→ Activité:
D'après le passage retenu, combien de temps a-t-il fallu pour que se développe la dépendance aux benzodiazépines ?

→ Passage retenu:
****
Ce serait trop long de décrire tout ce qui a pu se produire. Mais quand il est (enfin) parti, mon psychisme s’est brisé, et ses deux emails quémandant des photos de mon chat Méroé « qui lui manquait tellement », sans s’inquiéter de mon propre état, y ont largement contribué. J’ai appelé à l’aide, mais je suis tombée sur la mauvaise personne.

J’ai été mise sous antidépresseurs et benzodiazépines par une interne en psychiatrie. Un traitement de cheval à des doses indécentes qui ont choqué de nombreux spécialistes que j’ai vus depuis, y compris deux autres psychiatres « avec de la bouteille », cette fois, et un neurologue.

C’était en mai dernier. Et je sais à présent ce qu’est l’enfer. Cette terreur de basculer dans la folie et de voir tout ce qui fait partie de notre personnalité s’effondrer peu à peu.

C’est là que nous avons appris que j’étais non seulement hyperréceptive aux psychotropes, me valant un tour en ambulance direction l’hôpital, mais qu’il ne m’a fallu que 2 semaines pour devenir dépendante aux benzodiazépines. J’ai failli le payer de ma vie lorsque j’ai malencontreusement retardé de quelques heures une prise.
****
→ Entrées extraites:
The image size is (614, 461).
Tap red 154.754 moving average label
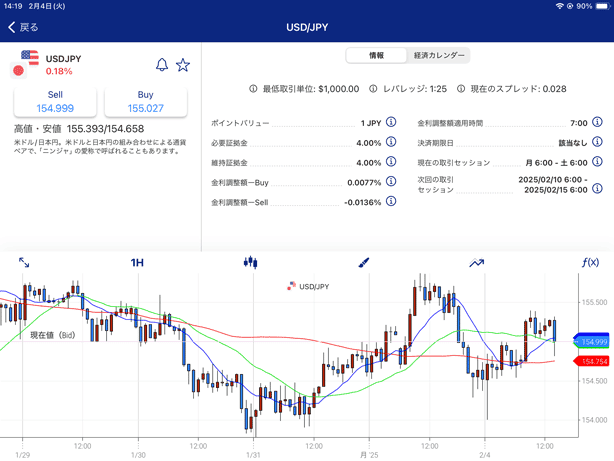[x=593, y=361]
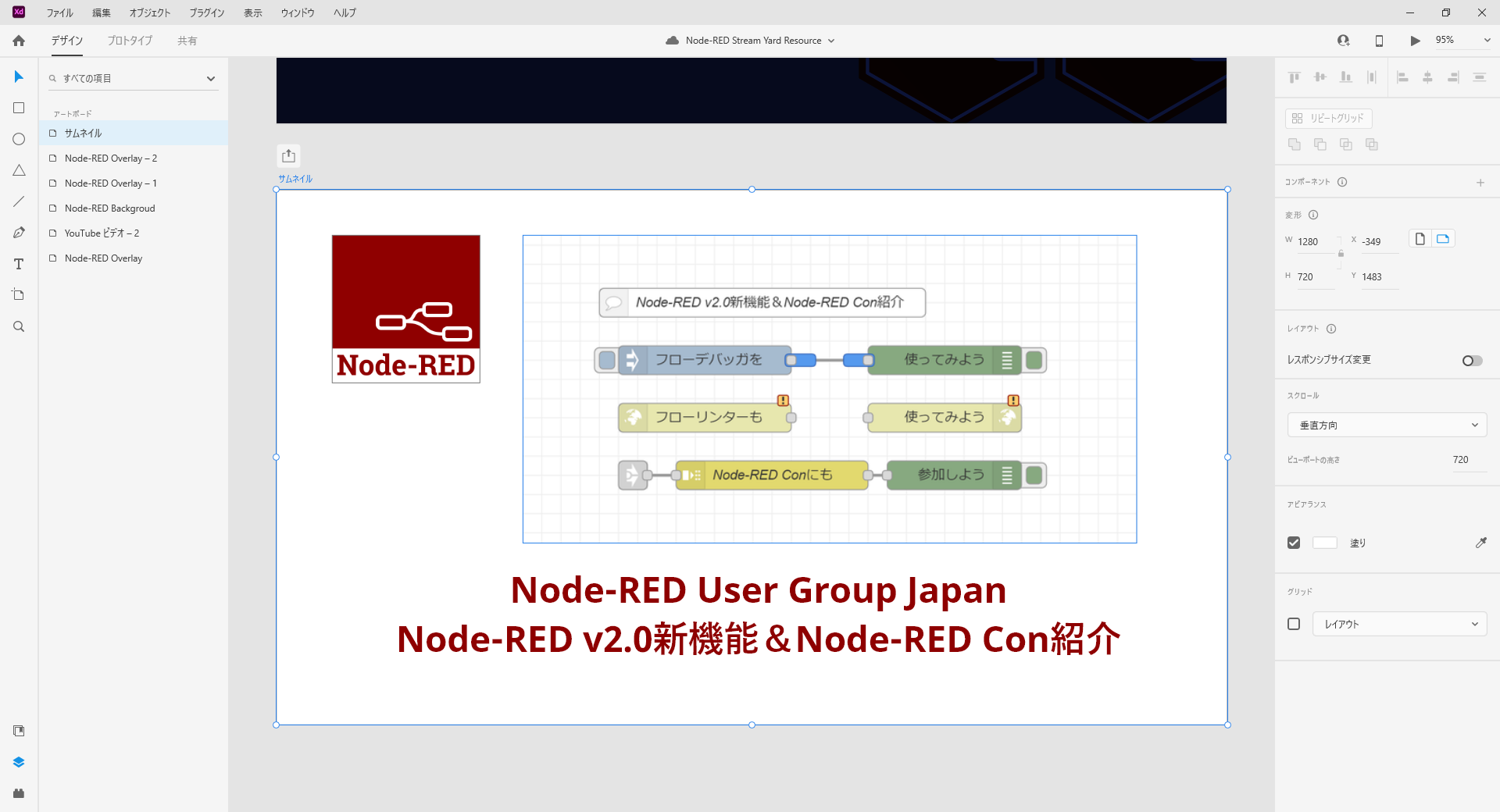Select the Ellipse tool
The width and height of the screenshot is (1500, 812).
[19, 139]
****
→ Corrigé de l'exercice:
Deux semaines.